SUPPLIED INFORMATION START

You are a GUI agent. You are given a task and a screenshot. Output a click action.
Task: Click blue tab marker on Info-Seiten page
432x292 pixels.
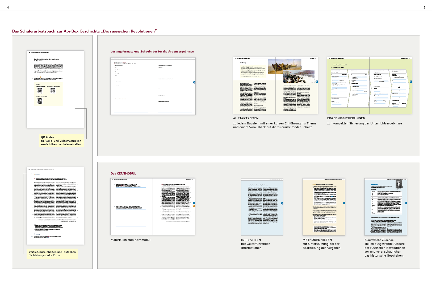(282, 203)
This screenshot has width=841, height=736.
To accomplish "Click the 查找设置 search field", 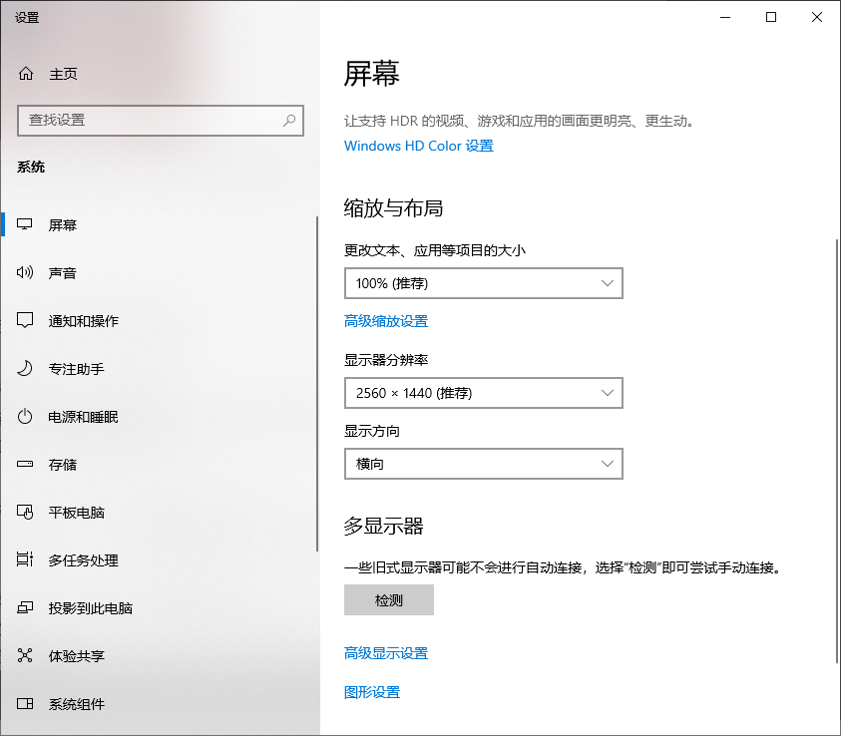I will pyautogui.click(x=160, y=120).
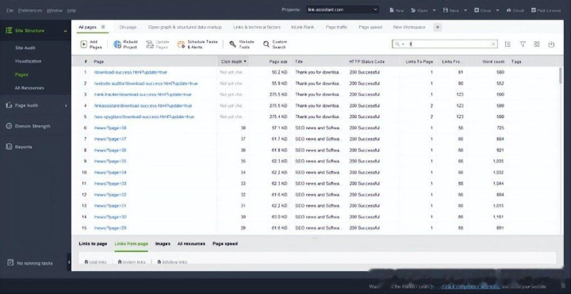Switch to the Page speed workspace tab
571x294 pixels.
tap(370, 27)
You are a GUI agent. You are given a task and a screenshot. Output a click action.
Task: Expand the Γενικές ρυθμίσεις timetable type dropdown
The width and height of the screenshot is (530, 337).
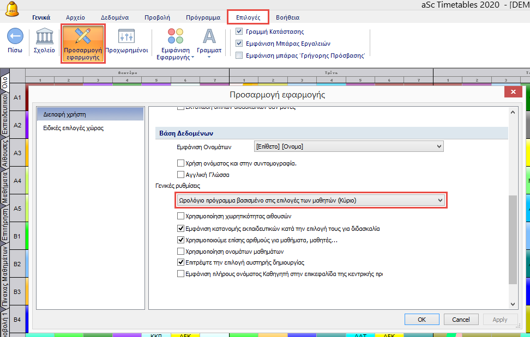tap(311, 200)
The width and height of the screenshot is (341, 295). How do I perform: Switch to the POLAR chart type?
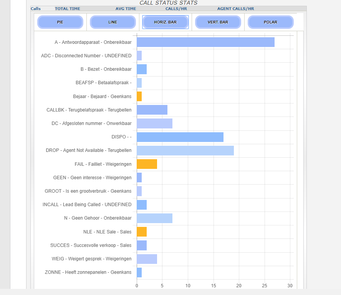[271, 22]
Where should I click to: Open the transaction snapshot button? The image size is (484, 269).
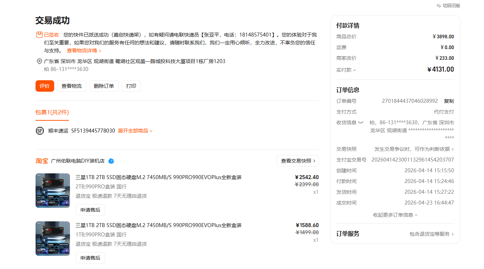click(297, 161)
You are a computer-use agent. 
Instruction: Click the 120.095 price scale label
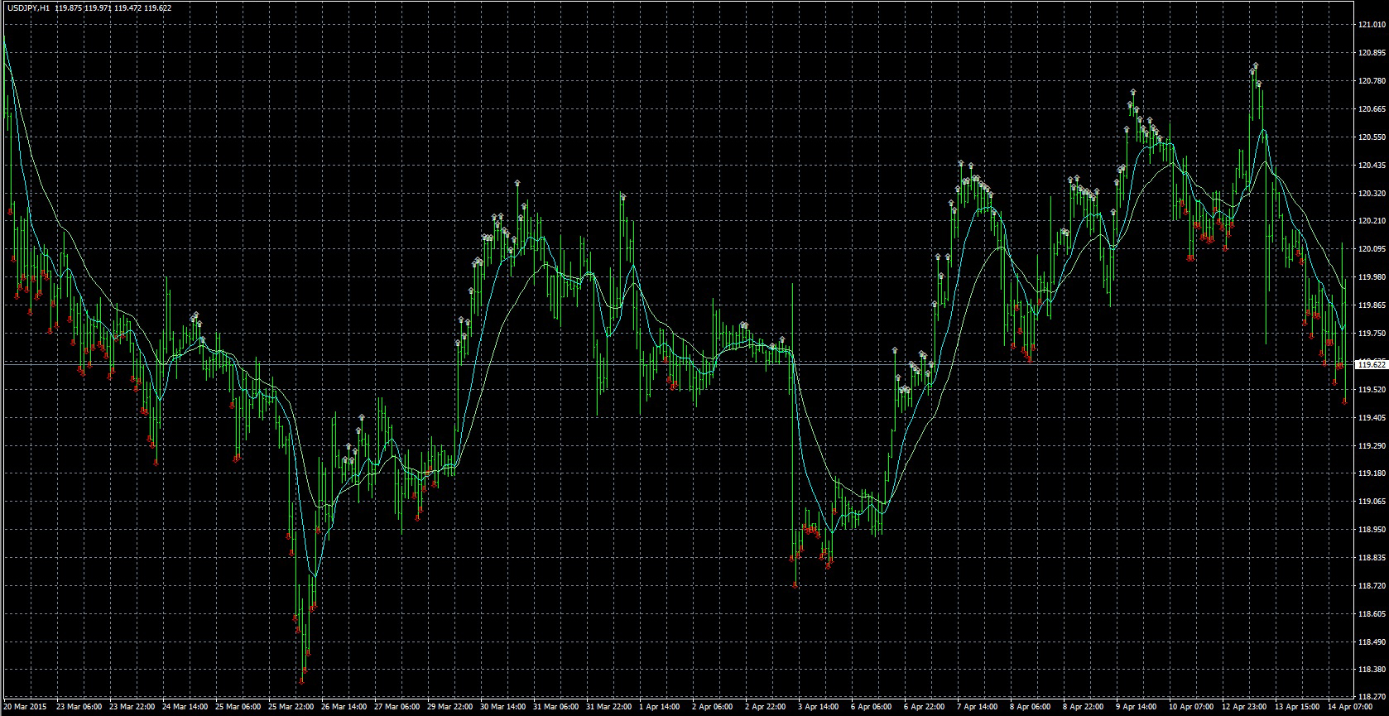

SUPPLIED INFORMATION END

=== AIM OF THE EXERCISE ===
Please print exactly the lines from the line containing "The width and height of the screenshot is (341, 295)." through the end of the records above, both included, leaving out every picture.

=== RESPONSE ===
The width and height of the screenshot is (341, 295). How do I perform: Switch to the POLAR chart type?
[271, 22]
Where should I click to: Open the transaction snapshot button? The image size is (484, 269).
click(297, 161)
You are a computer-use agent. 
Instruction: Click the 120.095 price scale label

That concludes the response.